◆ Given entries ◆
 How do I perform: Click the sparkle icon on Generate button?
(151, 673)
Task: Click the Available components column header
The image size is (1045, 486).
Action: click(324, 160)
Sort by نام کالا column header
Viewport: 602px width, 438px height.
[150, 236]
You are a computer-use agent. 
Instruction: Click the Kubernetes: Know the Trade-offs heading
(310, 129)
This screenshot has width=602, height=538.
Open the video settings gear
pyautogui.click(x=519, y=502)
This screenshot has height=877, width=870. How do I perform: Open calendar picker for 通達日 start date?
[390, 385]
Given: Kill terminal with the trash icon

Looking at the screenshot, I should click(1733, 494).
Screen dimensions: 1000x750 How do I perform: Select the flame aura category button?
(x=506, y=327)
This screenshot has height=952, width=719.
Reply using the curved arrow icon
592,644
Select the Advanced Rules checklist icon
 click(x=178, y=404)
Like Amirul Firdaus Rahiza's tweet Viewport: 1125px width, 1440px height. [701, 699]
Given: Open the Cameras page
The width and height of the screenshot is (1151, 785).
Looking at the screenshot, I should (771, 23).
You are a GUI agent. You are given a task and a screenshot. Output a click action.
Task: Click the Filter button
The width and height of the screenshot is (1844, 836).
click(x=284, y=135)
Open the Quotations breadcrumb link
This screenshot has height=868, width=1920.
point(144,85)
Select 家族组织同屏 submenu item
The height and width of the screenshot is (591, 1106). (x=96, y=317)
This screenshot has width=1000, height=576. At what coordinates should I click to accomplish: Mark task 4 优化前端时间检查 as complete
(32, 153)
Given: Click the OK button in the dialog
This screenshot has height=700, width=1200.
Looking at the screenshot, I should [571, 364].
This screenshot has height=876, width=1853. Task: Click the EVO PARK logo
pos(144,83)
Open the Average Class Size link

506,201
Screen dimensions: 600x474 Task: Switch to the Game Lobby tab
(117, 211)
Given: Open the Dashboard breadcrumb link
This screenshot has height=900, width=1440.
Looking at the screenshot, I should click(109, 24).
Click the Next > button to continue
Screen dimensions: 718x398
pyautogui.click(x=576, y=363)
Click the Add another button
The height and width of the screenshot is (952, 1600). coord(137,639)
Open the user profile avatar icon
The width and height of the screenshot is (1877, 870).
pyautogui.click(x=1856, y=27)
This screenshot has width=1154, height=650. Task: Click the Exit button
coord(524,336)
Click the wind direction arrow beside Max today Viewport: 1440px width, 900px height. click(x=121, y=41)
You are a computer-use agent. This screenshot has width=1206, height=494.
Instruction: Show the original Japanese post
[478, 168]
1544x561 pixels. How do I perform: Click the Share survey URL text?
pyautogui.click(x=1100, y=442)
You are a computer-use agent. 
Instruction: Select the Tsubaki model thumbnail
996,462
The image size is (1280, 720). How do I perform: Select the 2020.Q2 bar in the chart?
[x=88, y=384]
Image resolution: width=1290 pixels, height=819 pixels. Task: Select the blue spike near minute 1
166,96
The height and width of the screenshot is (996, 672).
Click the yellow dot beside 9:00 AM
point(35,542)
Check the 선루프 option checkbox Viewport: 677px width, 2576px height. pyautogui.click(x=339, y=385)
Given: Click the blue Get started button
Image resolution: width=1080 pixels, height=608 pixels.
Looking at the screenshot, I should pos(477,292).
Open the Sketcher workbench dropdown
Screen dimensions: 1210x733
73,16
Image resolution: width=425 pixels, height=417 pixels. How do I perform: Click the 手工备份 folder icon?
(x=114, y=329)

◆ About this exercise ◆
Each record above should be returned exactly as it appears.

◆ Answer for this exercise ◆
 How do I perform: Click the sparkle icon on Generate button?
(151, 673)
Task: Click the Available components column header
The image size is (1045, 486).
Action: click(324, 160)
Sort by نام کالا column header
Viewport: 602px width, 438px height.
[150, 236]
You are a computer-use agent. 
Instruction: Click the Kubernetes: Know the Trade-offs heading
(310, 129)
This screenshot has width=602, height=538.
Open the video settings gear
pyautogui.click(x=519, y=502)
This screenshot has height=877, width=870. How do I perform: Open calendar picker for 通達日 start date?
[390, 385]
Given: Kill terminal with the trash icon

Looking at the screenshot, I should click(1733, 494).
Screen dimensions: 1000x750 How do I perform: Select the flame aura category button?
(x=506, y=327)
This screenshot has height=952, width=719.
Reply using the curved arrow icon
592,644
Select the Advanced Rules checklist icon
 click(x=178, y=404)
Like Amirul Firdaus Rahiza's tweet Viewport: 1125px width, 1440px height. [701, 699]
Given: Open the Cameras page
The width and height of the screenshot is (1151, 785).
Looking at the screenshot, I should (771, 23).
You are a GUI agent. You are given a task and a screenshot. Output a click action.
Task: Click the Filter button
The width and height of the screenshot is (1844, 836).
click(x=284, y=135)
Open the Quotations breadcrumb link
This screenshot has height=868, width=1920.
point(144,85)
Select 家族组织同屏 submenu item
The height and width of the screenshot is (591, 1106). (x=96, y=317)
This screenshot has width=1000, height=576. At what coordinates should I click to accomplish: Mark task 4 优化前端时间检查 as complete
(32, 153)
Given: Click the OK button in the dialog
This screenshot has height=700, width=1200.
Looking at the screenshot, I should [571, 364].
This screenshot has height=876, width=1853. Task: Click the EVO PARK logo
pos(144,83)
Open the Average Class Size link

506,201
Screen dimensions: 600x474 Task: Switch to the Game Lobby tab
(117, 211)
Given: Open the Dashboard breadcrumb link
This screenshot has height=900, width=1440.
Looking at the screenshot, I should click(109, 24).
Click the Next > button to continue
Screen dimensions: 718x398
pyautogui.click(x=576, y=363)
Click the Add another button
The height and width of the screenshot is (952, 1600). coord(137,639)
Open the user profile avatar icon
The width and height of the screenshot is (1877, 870).
pyautogui.click(x=1856, y=27)
This screenshot has width=1154, height=650. Task: Click the Exit button
coord(524,336)
Click the wind direction arrow beside Max today Viewport: 1440px width, 900px height. click(x=121, y=41)
You are a computer-use agent. This screenshot has width=1206, height=494.
Instruction: Show the original Japanese post
[478, 168]
1544x561 pixels. How do I perform: Click the Share survey URL text?
pyautogui.click(x=1100, y=442)
You are a computer-use agent. 
Instruction: Select the Tsubaki model thumbnail
996,462
The image size is (1280, 720). How do I perform: Select the 2020.Q2 bar in the chart?
[x=88, y=384]
Image resolution: width=1290 pixels, height=819 pixels. Task: Select the blue spike near minute 1
166,96
The height and width of the screenshot is (996, 672).
Click the yellow dot beside 9:00 AM
point(35,542)
Check the 선루프 option checkbox Viewport: 677px width, 2576px height. pyautogui.click(x=339, y=385)
Given: Click the blue Get started button
Image resolution: width=1080 pixels, height=608 pixels.
Looking at the screenshot, I should pos(477,292).
Open the Sketcher workbench dropdown
Screen dimensions: 1210x733
73,16
Image resolution: width=425 pixels, height=417 pixels. How do I perform: Click the 手工备份 folder icon?
(x=114, y=329)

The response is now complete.